I think you undercut the importance of emotion in religious faith. Emotion is what connects us to our humanity and the humanity of Christ (ie Jesus wept). While emotion shouldn't be the be all end all of everything, a Christian faith that is nothing but steel girded, calculated rationalism is lacking in inspiration. No wonder people turn to secular utopianism as an alternative. Religious faith, in order to be effective, needs to have some form of mystic or romantic quality. Not all of it should be this, but some.

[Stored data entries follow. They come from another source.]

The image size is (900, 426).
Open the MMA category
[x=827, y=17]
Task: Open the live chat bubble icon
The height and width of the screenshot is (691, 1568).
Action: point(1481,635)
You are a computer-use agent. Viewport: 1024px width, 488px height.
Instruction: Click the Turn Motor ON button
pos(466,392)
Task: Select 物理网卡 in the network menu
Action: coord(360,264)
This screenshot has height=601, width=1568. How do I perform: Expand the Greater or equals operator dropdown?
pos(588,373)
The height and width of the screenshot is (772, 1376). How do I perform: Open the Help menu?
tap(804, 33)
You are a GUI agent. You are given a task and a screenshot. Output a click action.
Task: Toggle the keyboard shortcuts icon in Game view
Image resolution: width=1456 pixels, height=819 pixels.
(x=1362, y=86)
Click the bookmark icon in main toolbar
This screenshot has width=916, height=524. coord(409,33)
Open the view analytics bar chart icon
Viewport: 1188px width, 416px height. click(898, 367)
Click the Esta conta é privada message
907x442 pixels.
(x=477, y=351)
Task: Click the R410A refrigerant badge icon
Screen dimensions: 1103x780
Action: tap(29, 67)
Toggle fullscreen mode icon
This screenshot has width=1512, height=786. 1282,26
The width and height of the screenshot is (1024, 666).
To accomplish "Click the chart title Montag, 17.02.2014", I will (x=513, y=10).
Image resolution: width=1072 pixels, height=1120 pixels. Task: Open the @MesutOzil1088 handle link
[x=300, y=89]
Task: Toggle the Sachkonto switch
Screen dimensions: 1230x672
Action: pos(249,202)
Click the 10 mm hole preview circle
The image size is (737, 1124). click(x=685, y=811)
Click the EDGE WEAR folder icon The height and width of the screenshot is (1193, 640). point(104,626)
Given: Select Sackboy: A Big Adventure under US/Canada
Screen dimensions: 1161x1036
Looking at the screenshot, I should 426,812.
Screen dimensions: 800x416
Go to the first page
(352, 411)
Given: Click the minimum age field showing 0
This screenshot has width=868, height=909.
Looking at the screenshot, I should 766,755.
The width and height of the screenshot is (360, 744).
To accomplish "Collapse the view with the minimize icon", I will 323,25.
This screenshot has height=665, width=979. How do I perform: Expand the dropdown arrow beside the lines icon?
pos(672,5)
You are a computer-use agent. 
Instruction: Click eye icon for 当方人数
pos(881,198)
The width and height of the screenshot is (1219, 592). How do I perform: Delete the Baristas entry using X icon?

Interestingly enough, I think you demonstrate the impotence of reason when you should how impossible it is to reason with the secular utopians. Emotion is very powerful and we as Christians should realize that the stronger emotional narrative usually wins out against rational discourse. Like it or not, Christianity is contra the world and thus at least in some way, romantic. The Enlightenment, which can be traced back to Thomism, ironically, lead to the "death of God" as many thinkers have noted. Indeed, because faith cannot survive on rationalism alone.

One last thought which I find to be a salient point against purely rationalistic faith: You cannot reason with evil. Evil is inherently irrational and of limitless bounds. It does not respond to statistics or syllogisms. Instead it must be met with the sword of Truth and Love (both metaphorically and literally).

Country Lawyer said...

So to understand your correctly, when you refer to a good, you mean some benefit one thing has that the other wants, and that is the source of love.

Looks being a "good." You are not talking about a good, as a positive attribute, but more in terms of a "good of exchange"

While this may be the start of love, it takes mare than that.

I will await your solution to all of this, since you have now discounted both reason and romanticism.

Though my instincts tell me it will be an appeal to authoritarianism, since you seem to be of the opinion that certain people are better leaders and people should submit to them, but we shall see.

Candide III said...

Western society has been hit by a two pronged attack; bad reason and labile emotion.
Both prongs sit on the same handle, however. Emotion has become labile because reason has renounced its sovereignty over emotion — what used to be called 'the passions' — and is more often ruled by emotion instead, to its detriment.

arabic58 said...

I have the movie Double Indemnity, '44. I shell endeavor to enjoy it again this weekend.

The Social Pathologist said...


I think you undercut the importance of emotion in religious faith.

I don't think so. Still, religious faith which is motivated by emotion will die with the lack of it. There has to be something deeper.


So to understand your correctly, when you refer to a good, you mean some benefit one thing has that the other wants, and that is the source of love.

Nearly there. Not so much "wants" as is capable of appreciating.

but more in terms of a "good of exchange"


@Candide III

Emotion has become labile because reason has renounced its sovereignty over emotion

Reason alone is not enough. Staying with someone or something on the basis of cold calculation is still solipsistic.